The OLS model provides estimates of spatial dependence diagnoses through Tests Langrange multipliers, which shows the need to consider models that incorporate spatial effects.

Subsequently, models with global spatial effects were constructed that consider spatial effects, namely, spatial lag and spatial error. Using Lagrange multiplier tests, the model that presented the highest likelihood-like value and lowest Akaike information criterion (AIC) and Schwarz Bayesian criterion values was considered the like model [20, 21].

The spatial lag model does not attribute ignored spatial autocorrelation to the response variable. In this model, spatial autocorrelation is incorporated as a component of the model itself. The spatial error model considers spatial effects as noise, that is, a factor to be removed, since the effects of spatial autocorrelation are associated with the error term.
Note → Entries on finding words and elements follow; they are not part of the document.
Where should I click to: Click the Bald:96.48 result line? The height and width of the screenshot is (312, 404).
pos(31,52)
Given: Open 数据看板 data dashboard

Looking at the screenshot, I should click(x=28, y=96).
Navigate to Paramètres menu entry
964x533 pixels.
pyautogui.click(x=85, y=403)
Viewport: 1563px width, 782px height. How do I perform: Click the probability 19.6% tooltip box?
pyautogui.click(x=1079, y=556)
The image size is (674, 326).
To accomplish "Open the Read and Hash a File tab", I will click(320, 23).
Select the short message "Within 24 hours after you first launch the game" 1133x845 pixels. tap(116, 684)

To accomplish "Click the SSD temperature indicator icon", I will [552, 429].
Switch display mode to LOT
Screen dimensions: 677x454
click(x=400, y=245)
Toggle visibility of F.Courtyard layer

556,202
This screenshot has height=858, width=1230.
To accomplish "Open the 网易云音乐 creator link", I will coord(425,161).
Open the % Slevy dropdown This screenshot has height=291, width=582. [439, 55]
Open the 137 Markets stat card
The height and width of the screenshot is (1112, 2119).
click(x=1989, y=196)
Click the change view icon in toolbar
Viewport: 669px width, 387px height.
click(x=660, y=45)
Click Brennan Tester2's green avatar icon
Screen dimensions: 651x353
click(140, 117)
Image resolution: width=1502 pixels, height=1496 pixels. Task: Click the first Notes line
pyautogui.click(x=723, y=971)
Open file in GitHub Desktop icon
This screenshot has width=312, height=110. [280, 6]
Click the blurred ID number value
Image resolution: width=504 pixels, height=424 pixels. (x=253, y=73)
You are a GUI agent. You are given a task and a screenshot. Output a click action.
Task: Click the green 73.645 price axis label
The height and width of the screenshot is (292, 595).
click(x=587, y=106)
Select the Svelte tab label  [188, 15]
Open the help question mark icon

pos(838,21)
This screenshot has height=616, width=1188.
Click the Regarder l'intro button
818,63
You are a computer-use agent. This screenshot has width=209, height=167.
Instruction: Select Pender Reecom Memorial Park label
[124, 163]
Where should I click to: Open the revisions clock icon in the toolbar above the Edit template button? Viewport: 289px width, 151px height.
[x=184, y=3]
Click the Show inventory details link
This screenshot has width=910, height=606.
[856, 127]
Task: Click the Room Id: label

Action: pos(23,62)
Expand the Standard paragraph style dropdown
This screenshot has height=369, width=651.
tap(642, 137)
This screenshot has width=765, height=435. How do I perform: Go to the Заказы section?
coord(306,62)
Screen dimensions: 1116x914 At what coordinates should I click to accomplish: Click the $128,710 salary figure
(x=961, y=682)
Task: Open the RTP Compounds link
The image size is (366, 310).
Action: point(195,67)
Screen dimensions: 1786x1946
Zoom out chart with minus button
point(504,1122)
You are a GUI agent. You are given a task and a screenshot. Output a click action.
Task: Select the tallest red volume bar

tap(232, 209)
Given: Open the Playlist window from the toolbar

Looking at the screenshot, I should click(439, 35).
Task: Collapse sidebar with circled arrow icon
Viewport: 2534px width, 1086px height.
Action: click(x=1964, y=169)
Finally, the Global Moran index was used to assess whether the spatial autocorrelation of the residues had been eliminated [20]. Geoda software (version 1.20.0.8) was used for the analysis of this study.

Ethical approval

Due to the nature of this study of using freely accessible data, available from the Information Technology Department of the Brazilian National Health System (Datasus), it was not necessary to submit the present study to the Research Ethics Committee in accordance with Resolution 466/2012 of the National Brazilian Health Council.

Results

In the 853 municipalities of the state of Minas Gerais, in the first dose, 408,461 vaccines were administered among 811,437 male children and adolescents, resulting in a VC of 50.3%.

Among female children and adolescents, 85.7% of the participants were vaccinated, for a total of 664,709 vaccinations administered to a population of 775,425. At the second dose, of which 955,215 were male children and adolescents, 340,742 received the vaccine, resulting in a VC of 35.7%.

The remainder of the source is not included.